Nicolas Huet
Nicolas Huet

Reputation: 3

Bug with ' * ' as argument

I'm a beginner and try to learn some c. I make a program to learn the pointer on functions in with I give 3 arguments to the program at launch: an int, an operator and another int. Everything works fine with %, -, +, and /. But for * I have a very weird bug. After a lot of write() everywhere to find where it starts to bug, I find that it is at the very beginning: when I display argv[2][0], it display the good char for everything exept for the * where it shows "Makefile"... I really don't understand this issue and I don't find anything related to * and arguments bugs. I don't even bug on the pointers or other thing since it's from the start.

Here is the start of the code so you can see:

#include"header.h"

void    ft_putchar(char c)
{
    write(1, &c, 1);
}

void    ft_putstr(char *str)
{
    int i;

    i = 0;
    while (str[i] != '\0')
    {
        ft_putchar(str[i]);
        i++;
    }
}

int main(int argc, char **argv)
{
    int a;
    int b;
    char    operator;

    ft_putchar(argv[2]); //here it shows "Makefile"...

And some output: ( first the char representation, then the number of chars, then another time the char representation but further away in the code and then the result, * is always 0 because it just quit the main after not following any conditions next)

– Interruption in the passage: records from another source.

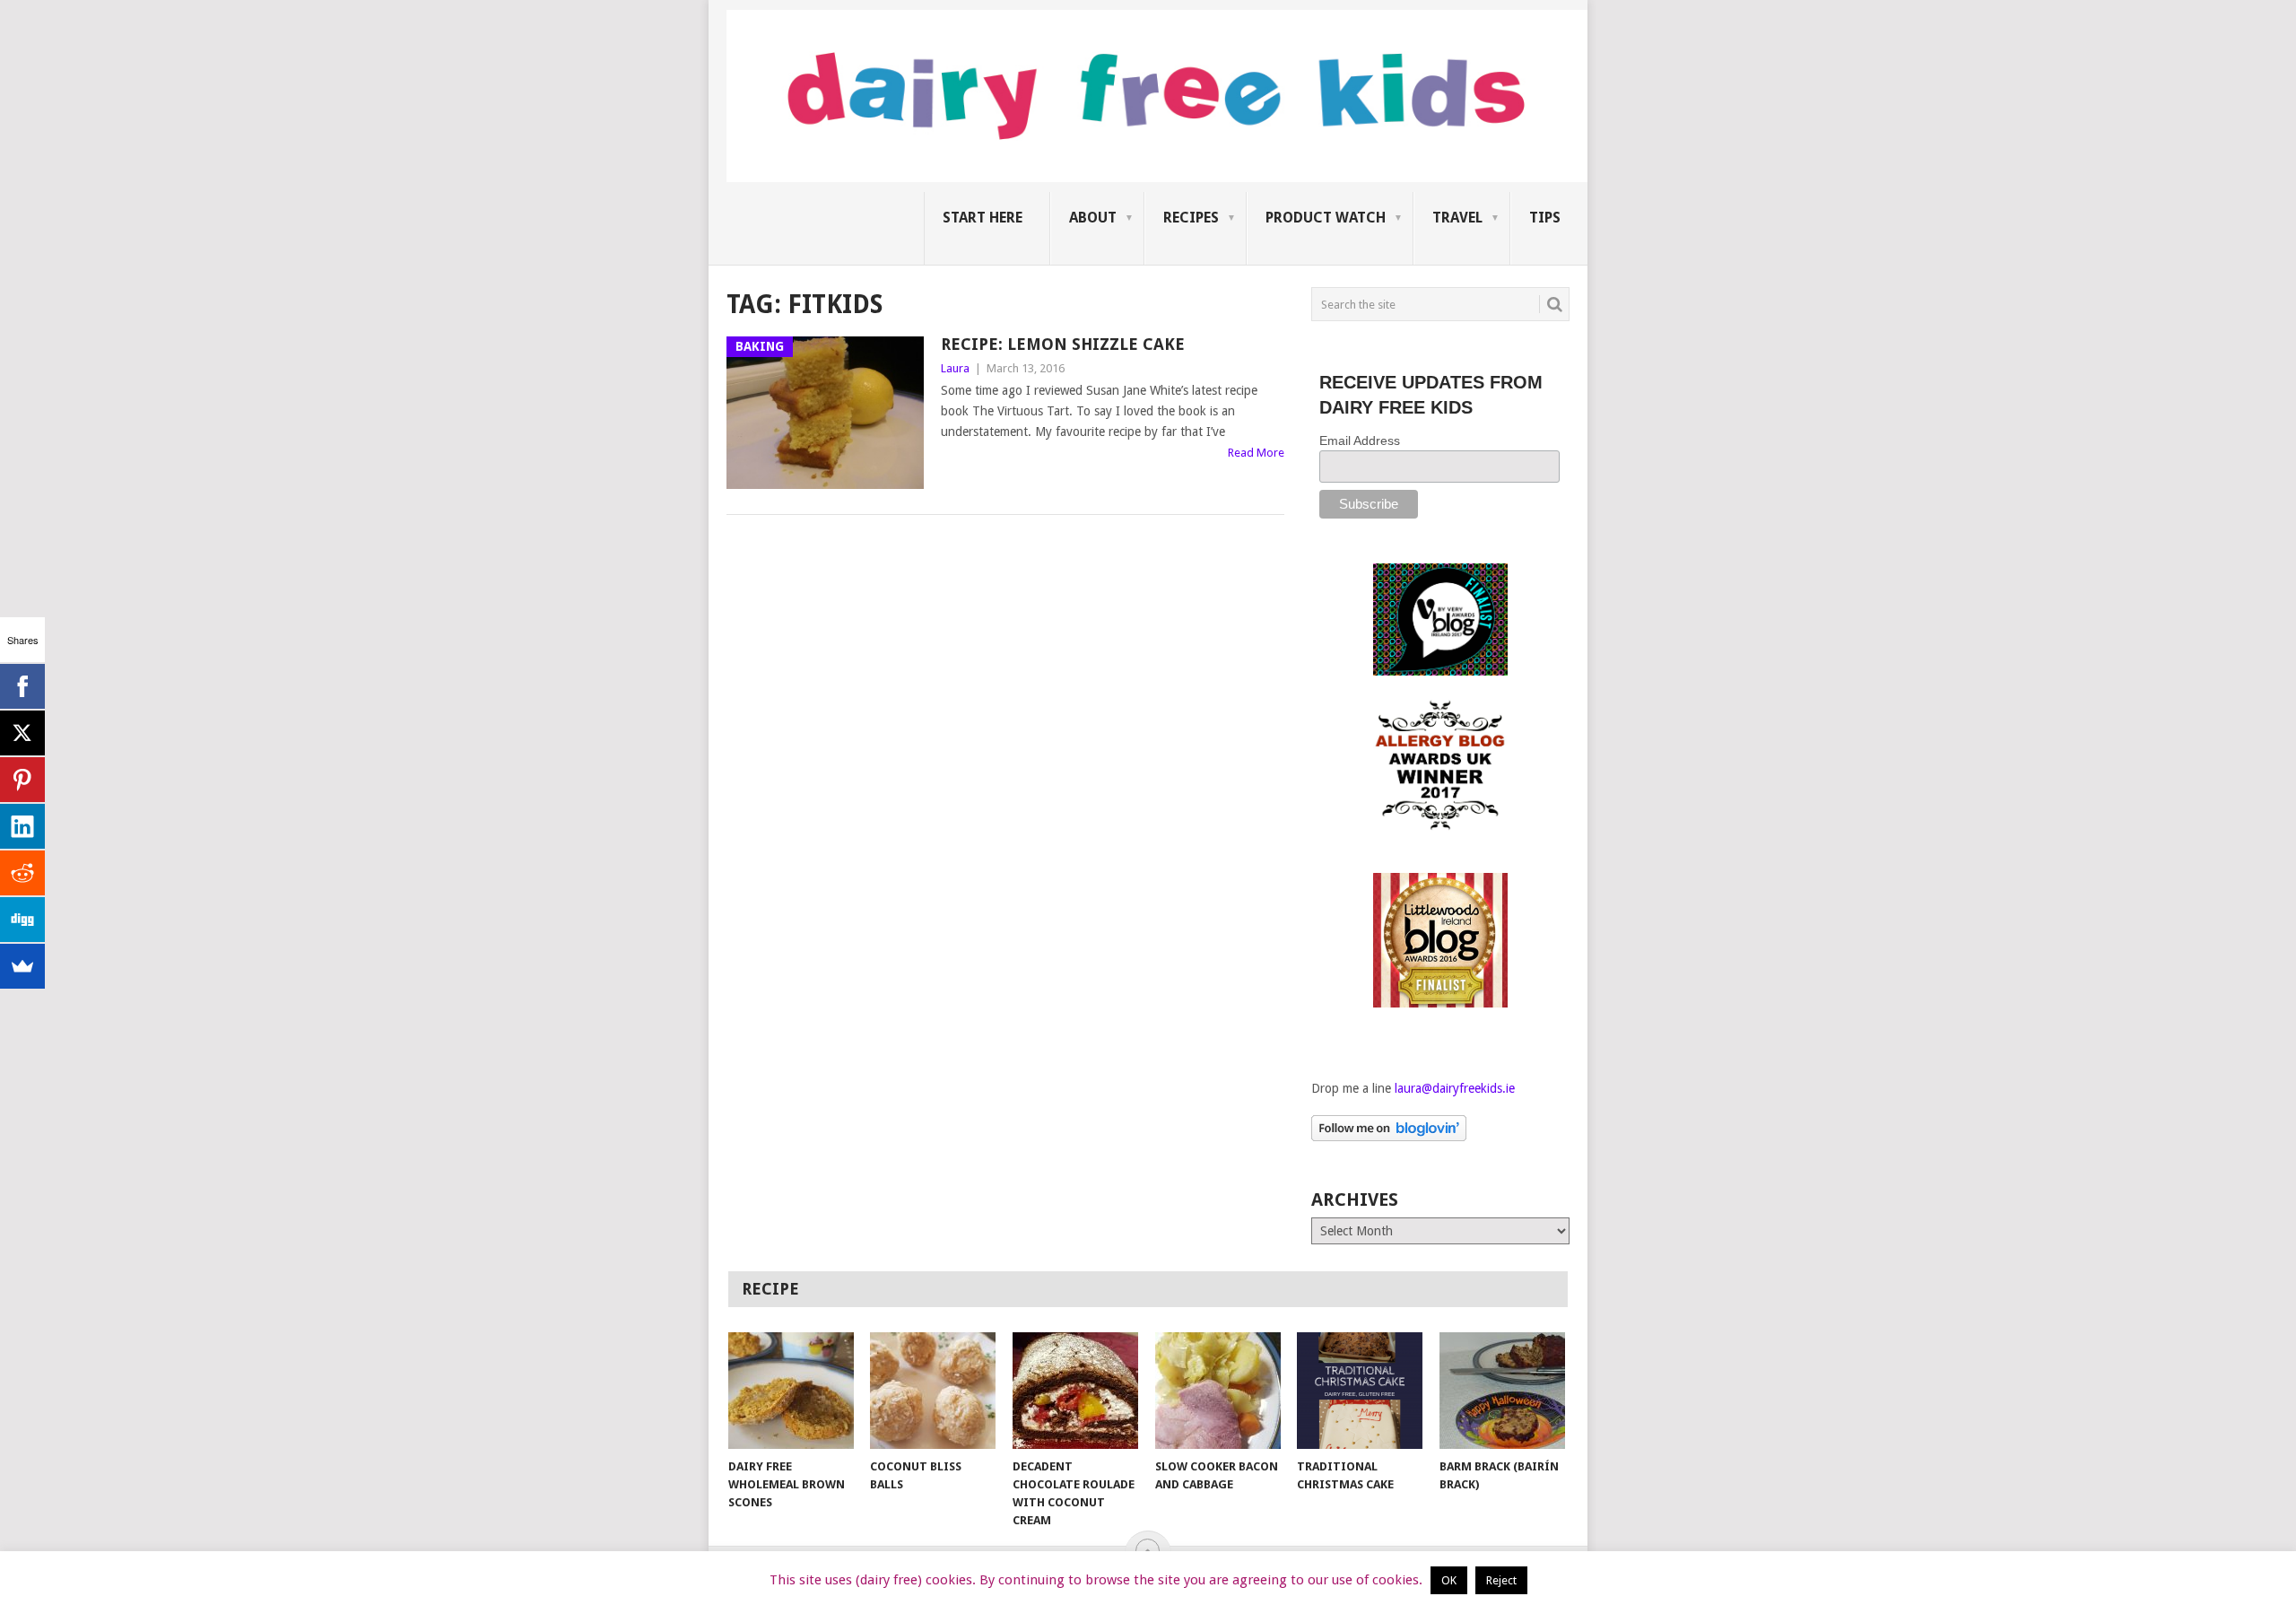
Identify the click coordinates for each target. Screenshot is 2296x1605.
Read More (1256, 452)
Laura (955, 368)
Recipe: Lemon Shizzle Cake (1063, 344)
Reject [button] (1501, 1580)
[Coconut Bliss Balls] (933, 1390)
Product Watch (1325, 217)
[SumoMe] (22, 966)
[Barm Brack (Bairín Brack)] (1502, 1390)
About (1093, 217)
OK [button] (1449, 1580)
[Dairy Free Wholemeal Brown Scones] (791, 1390)
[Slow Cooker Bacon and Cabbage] (1218, 1390)
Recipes (1191, 217)
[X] (22, 733)
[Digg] (22, 919)
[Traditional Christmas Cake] (1359, 1390)
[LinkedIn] (22, 826)
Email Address (1359, 440)
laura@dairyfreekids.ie (1455, 1088)
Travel (1457, 217)
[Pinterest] (22, 779)
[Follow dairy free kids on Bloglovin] (1388, 1137)
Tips (1545, 217)
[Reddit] (22, 872)
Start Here (982, 217)
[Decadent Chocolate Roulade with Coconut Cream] (1075, 1390)
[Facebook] (22, 686)
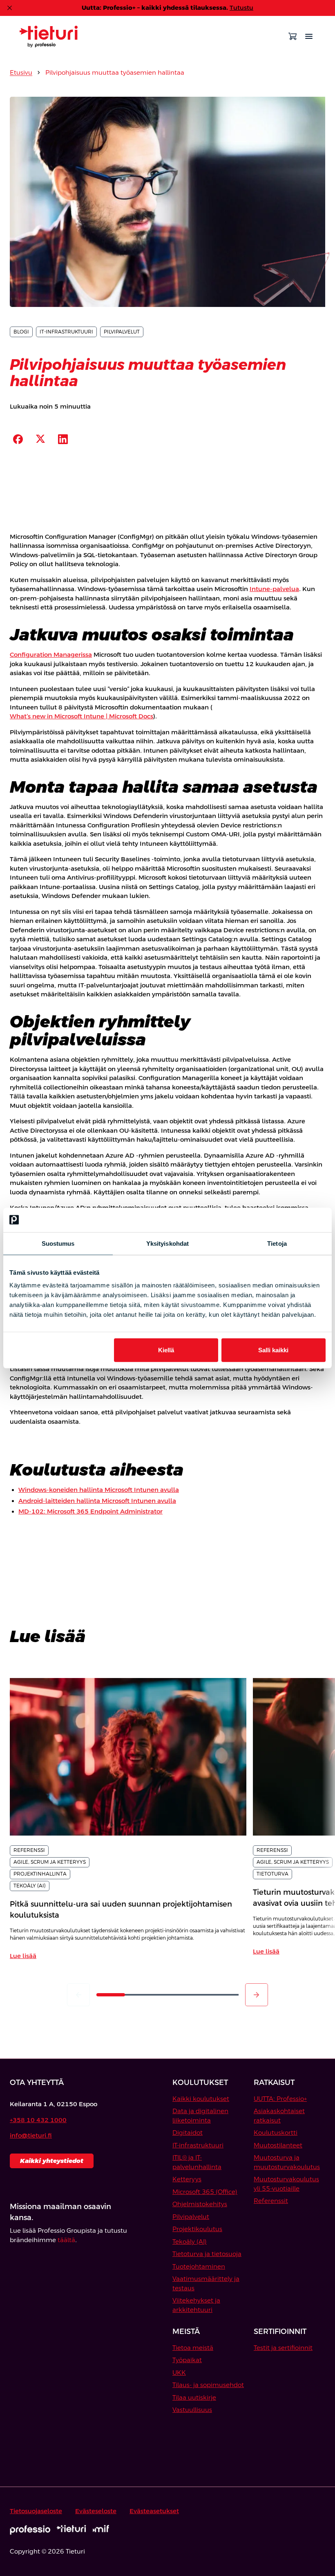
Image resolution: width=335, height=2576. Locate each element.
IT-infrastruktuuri (197, 2145)
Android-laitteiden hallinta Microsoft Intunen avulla (97, 1500)
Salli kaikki (273, 1350)
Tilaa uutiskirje (194, 2397)
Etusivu (21, 72)
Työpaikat (187, 2359)
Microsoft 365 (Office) (204, 2191)
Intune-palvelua (274, 588)
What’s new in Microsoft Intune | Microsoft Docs (81, 716)
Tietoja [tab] (277, 1243)
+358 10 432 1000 (38, 2119)
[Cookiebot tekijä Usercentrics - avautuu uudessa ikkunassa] (290, 1220)
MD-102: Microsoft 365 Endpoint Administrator (90, 1511)
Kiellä (166, 1350)
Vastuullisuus (192, 2409)
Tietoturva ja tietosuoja (206, 2253)
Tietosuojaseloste (36, 2510)
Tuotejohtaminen (198, 2266)
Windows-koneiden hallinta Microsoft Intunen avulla (98, 1489)
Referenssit (271, 2200)
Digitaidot (187, 2132)
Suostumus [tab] (58, 1243)
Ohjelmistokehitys (199, 2203)
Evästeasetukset (154, 2510)
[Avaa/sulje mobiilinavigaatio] (308, 36)
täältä (66, 2239)
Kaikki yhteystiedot (51, 2160)
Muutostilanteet (278, 2145)
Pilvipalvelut (190, 2216)
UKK (179, 2372)
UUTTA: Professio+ (280, 2098)
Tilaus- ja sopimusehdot (208, 2384)
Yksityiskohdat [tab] (167, 1243)
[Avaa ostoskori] (292, 36)
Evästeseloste (95, 2510)
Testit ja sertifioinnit (283, 2347)
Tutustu (241, 7)
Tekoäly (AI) (189, 2241)
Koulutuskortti (275, 2132)
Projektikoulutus (197, 2228)
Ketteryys (186, 2179)
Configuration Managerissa (51, 654)
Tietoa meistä (192, 2347)
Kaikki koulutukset (200, 2098)
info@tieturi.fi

➜  exercice05 ./ft_op 100 / 5
/1/20
➜  exercice05 ./ft_op 100 + 5
+1+105
➜  exercice05 ./ft_op 100 - 5
-1-95
➜  exercice05 ./ft_op 100 % 5
%1%0
➜  exercice05 ./ft_op 100 * 5
Makefile80

The bug is so strange I can only imagine it's something obvious but I'm clueless right now to find it. I do have a Makefile in my dir but I really don't see where would be the problem. I'm on macOS Catalina, tried on bash and zsh, same result. Just in case here is the makefile :

TARGET = ft_op
SRC = $(wildcard *.c)
OBJ = $(SRC:.c =.o)
FLAG = -Wall -Wextra -Werror
CC = gcc

$(TARGET): $(OBJ)
    $(CC) $(FLAG) $^  -o $@

.PHONY: clean fclean

clean:
    rm -f *.o
fclean: clean
    rm -f $(TARGET)

Thank you

Upvotes: 0

Views: 59

Answers (1)

Your C program isn't getting * as an argument, because your shell is expanding it first. You need to use it as '*' or \* when you call your program: exercice05 ./ft_op 100 '*' 5 or exercice05 ./ft_op 100 \* 5

Compare the outputs of echo *, echo '*' and echo \* to make it more clear.